(REQUIREMENTS): Put the material from the line containing "Open the dev-test-project-main-stack" up to and including the line containing "(1217, 511)" into a Markdown table with the columns No. and Line, one row per line and blank lines omitted. Leave the pictures out.

(INPUT FOR THIS TASK):
+-------+

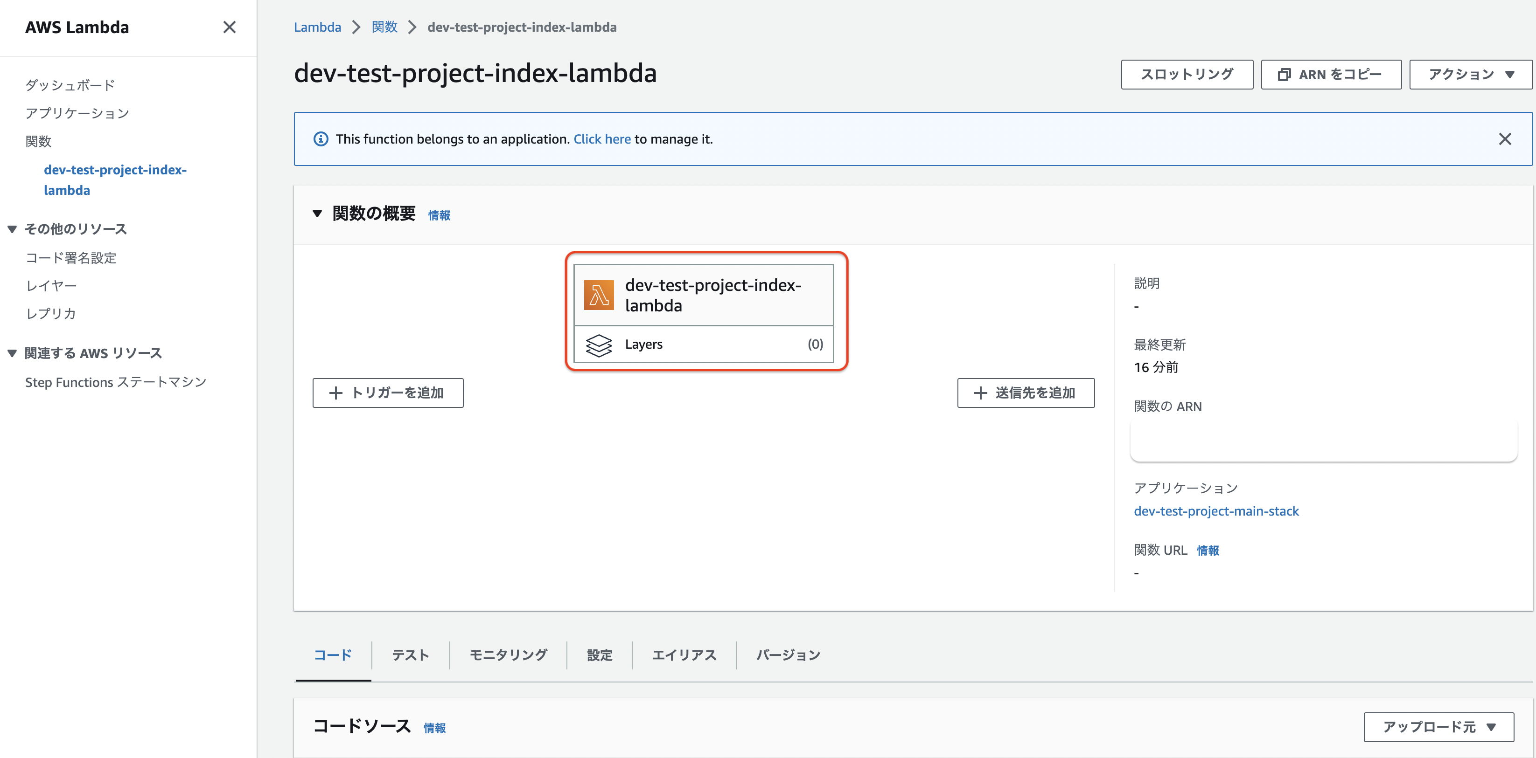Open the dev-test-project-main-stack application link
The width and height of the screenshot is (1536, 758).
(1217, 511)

+-------+

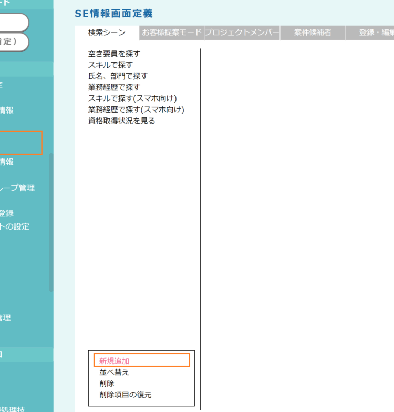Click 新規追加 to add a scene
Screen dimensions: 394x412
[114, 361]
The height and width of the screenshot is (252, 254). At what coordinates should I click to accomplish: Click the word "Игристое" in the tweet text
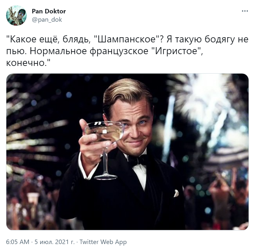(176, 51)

+-------+

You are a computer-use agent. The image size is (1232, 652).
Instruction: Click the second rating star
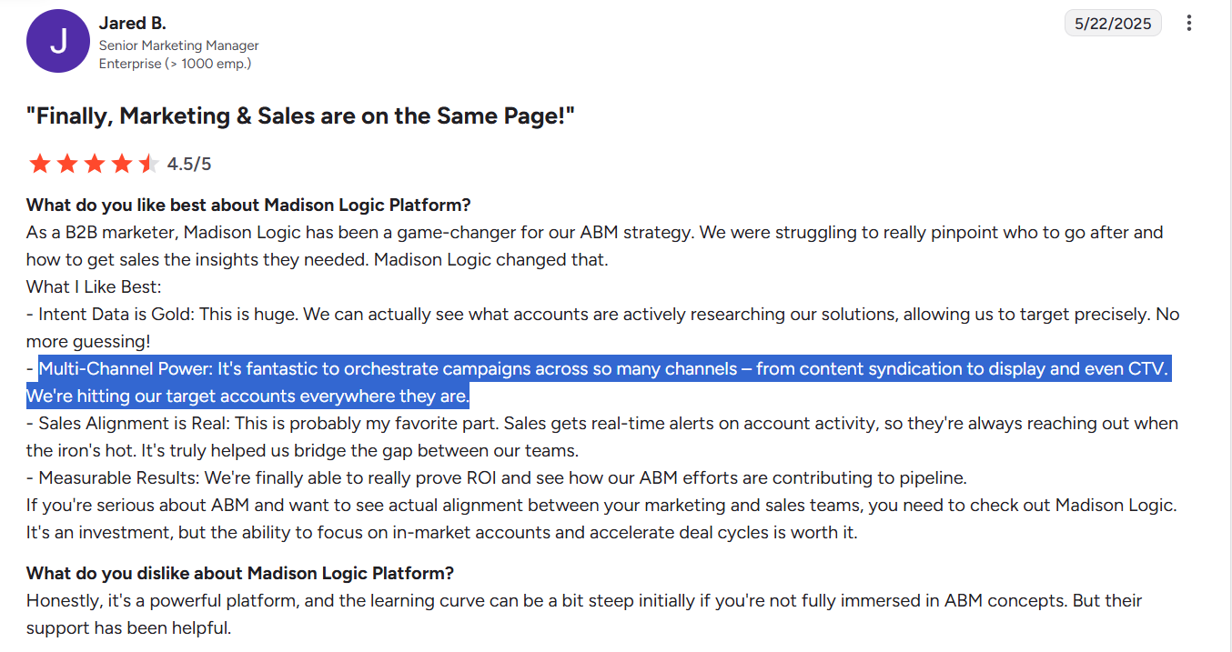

+-------+

(RESULT OF THE TASK):
| No. | Line |
|---|---|
| 1 | Open the dev-test-project-main-stack application link |
| 2 | The width and height of the screenshot is (1536, 758). |
| 3 | (1217, 511) |